### ENTRIES PROVIDED
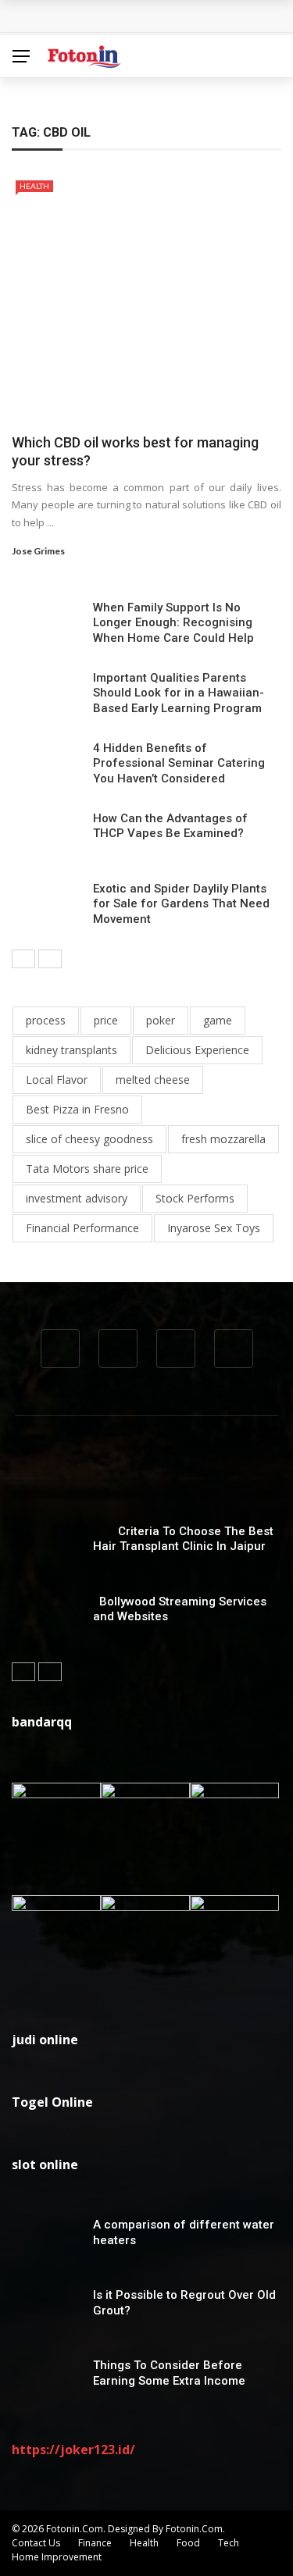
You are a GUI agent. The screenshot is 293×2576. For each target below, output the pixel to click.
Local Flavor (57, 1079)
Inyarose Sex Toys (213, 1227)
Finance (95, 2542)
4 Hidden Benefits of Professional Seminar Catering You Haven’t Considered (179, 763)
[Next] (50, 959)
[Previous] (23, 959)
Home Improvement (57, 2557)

### WHAT YOU WILL DO
Copy out all the data above exactly, minus the images.

### EXERCISE RESULT
You are a GUI agent. The screenshot is 293×2576. For each target below, output the pixel to click.
Local Flavor (57, 1079)
Inyarose Sex Toys (213, 1227)
Finance (95, 2542)
4 Hidden Benefits of Professional Seminar Catering You Haven’t Considered (179, 763)
[Next] (50, 959)
[Previous] (23, 959)
Home Improvement (57, 2557)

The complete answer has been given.